AVAILABLE RECORDS START

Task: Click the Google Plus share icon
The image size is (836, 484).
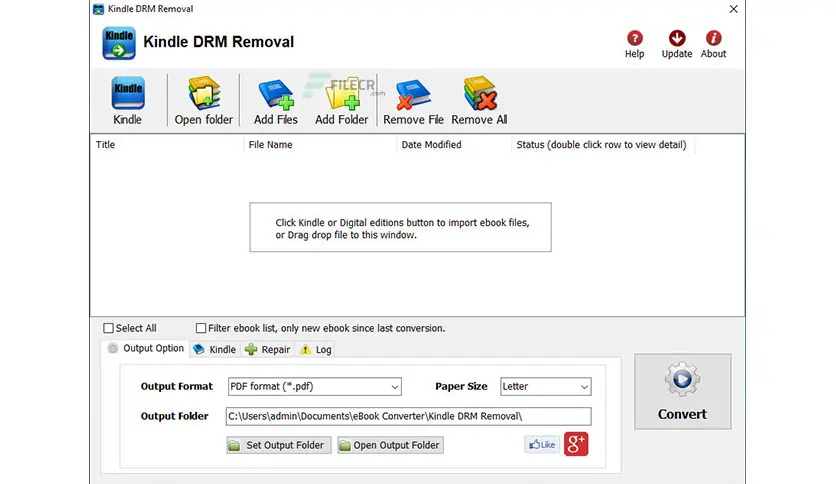Action: tap(576, 444)
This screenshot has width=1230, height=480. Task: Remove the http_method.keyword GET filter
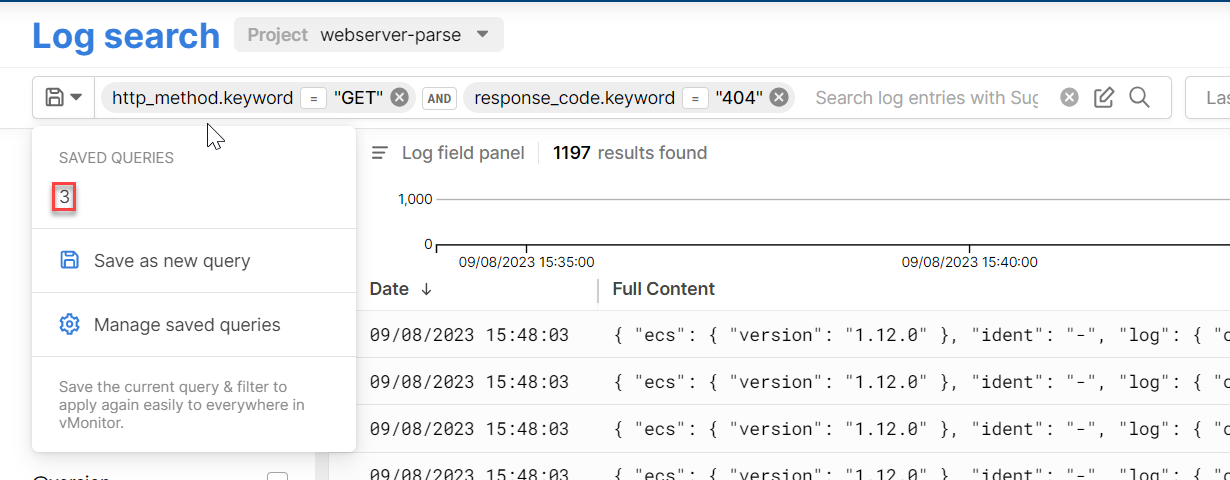pos(399,97)
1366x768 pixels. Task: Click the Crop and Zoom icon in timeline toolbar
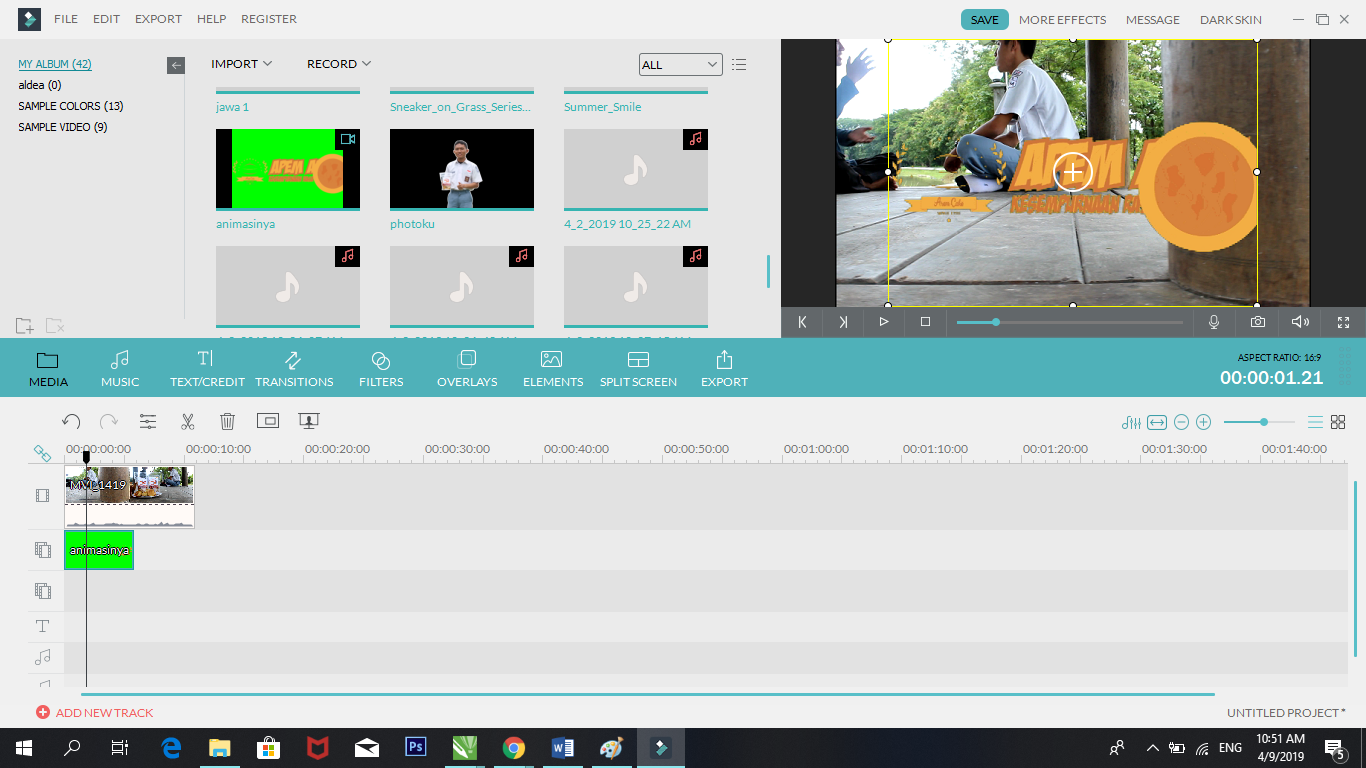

AVAILABLE RECORDS END

# PROBLEM TO WORK ON
Please return every line in the data that includes the string "Click".

# RESPONSE BOX
Task: Click the Google Plus share icon
1366x768 pixels. Task: Click the Crop and Zoom icon in timeline toolbar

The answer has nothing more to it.